> _YOUR OBJECTIVE_: Copy the listing out exactly as shown.
━━━ DATA LISTING
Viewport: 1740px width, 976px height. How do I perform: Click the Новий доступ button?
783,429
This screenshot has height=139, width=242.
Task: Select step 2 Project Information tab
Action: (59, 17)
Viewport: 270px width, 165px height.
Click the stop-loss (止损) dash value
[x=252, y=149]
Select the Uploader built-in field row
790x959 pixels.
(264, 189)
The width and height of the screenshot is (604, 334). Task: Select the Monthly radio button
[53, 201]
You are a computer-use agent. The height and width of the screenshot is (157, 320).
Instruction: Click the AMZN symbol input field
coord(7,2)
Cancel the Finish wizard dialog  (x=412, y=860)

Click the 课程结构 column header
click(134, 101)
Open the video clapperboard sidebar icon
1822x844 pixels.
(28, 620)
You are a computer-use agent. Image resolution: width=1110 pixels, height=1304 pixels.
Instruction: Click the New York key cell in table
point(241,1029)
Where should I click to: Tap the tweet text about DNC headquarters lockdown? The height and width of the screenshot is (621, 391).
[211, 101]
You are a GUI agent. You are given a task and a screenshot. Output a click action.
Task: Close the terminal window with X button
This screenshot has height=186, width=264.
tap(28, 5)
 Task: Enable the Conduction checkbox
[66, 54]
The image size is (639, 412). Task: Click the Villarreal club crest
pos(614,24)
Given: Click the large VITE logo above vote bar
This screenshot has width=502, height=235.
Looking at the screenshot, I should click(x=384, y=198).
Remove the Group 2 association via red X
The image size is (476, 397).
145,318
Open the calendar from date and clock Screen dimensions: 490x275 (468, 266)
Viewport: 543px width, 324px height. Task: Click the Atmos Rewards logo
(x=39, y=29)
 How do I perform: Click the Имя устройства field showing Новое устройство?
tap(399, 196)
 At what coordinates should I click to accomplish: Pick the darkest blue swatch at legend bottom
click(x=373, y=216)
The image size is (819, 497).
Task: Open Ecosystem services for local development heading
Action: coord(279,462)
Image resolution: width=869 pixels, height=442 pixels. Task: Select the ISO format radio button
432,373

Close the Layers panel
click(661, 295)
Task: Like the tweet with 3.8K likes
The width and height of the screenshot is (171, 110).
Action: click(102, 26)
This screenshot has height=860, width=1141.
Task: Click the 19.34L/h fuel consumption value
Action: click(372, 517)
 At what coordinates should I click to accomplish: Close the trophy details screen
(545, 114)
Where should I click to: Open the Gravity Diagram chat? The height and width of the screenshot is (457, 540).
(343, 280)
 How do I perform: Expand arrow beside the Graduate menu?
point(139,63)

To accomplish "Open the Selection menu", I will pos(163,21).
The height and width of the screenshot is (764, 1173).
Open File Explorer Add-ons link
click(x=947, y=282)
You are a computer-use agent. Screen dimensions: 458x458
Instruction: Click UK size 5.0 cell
━━━━━━
> _RESPONSE FOR THIS EXERCISE_:
Viewport: 1740px width, 976px height. How do I perform: Click the Новий доступ button?
783,429
This screenshot has height=139, width=242.
Task: Select step 2 Project Information tab
Action: (59, 17)
Viewport: 270px width, 165px height.
Click the stop-loss (止损) dash value
[x=252, y=149]
Select the Uploader built-in field row
790x959 pixels.
(264, 189)
The width and height of the screenshot is (604, 334). Task: Select the Monthly radio button
[53, 201]
You are a computer-use agent. The height and width of the screenshot is (157, 320).
Instruction: Click the AMZN symbol input field
coord(7,2)
Cancel the Finish wizard dialog  (x=412, y=860)

Click the 课程结构 column header
click(134, 101)
Open the video clapperboard sidebar icon
1822x844 pixels.
(28, 620)
You are a computer-use agent. Image resolution: width=1110 pixels, height=1304 pixels.
Instruction: Click the New York key cell in table
point(241,1029)
Where should I click to: Tap the tweet text about DNC headquarters lockdown? The height and width of the screenshot is (621, 391).
[211, 101]
You are a GUI agent. You are given a task and a screenshot. Output a click action.
Task: Close the terminal window with X button
This screenshot has height=186, width=264.
tap(28, 5)
 Task: Enable the Conduction checkbox
[66, 54]
The image size is (639, 412). Task: Click the Villarreal club crest
pos(614,24)
Given: Click the large VITE logo above vote bar
This screenshot has width=502, height=235.
Looking at the screenshot, I should click(x=384, y=198).
Remove the Group 2 association via red X
The image size is (476, 397).
145,318
Open the calendar from date and clock Screen dimensions: 490x275 (468, 266)
Viewport: 543px width, 324px height. Task: Click the Atmos Rewards logo
(x=39, y=29)
 How do I perform: Click the Имя устройства field showing Новое устройство?
tap(399, 196)
 At what coordinates should I click to accomplish: Pick the darkest blue swatch at legend bottom
click(x=373, y=216)
The image size is (819, 497).
Task: Open Ecosystem services for local development heading
Action: coord(279,462)
Image resolution: width=869 pixels, height=442 pixels. Task: Select the ISO format radio button
432,373

Close the Layers panel
click(661, 295)
Task: Like the tweet with 3.8K likes
The width and height of the screenshot is (171, 110).
Action: click(102, 26)
This screenshot has height=860, width=1141.
Task: Click the 19.34L/h fuel consumption value
Action: click(372, 517)
 At what coordinates should I click to accomplish: Close the trophy details screen
(545, 114)
Where should I click to: Open the Gravity Diagram chat? The height and width of the screenshot is (457, 540).
(343, 280)
 How do I perform: Expand arrow beside the Graduate menu?
point(139,63)

To accomplish "Open the Selection menu", I will pos(163,21).
The height and width of the screenshot is (764, 1173).
Open File Explorer Add-ons link
click(x=947, y=282)
You are a computer-use agent. Screen dimensions: 458x458
Instruction: Click UK size 5.0 cell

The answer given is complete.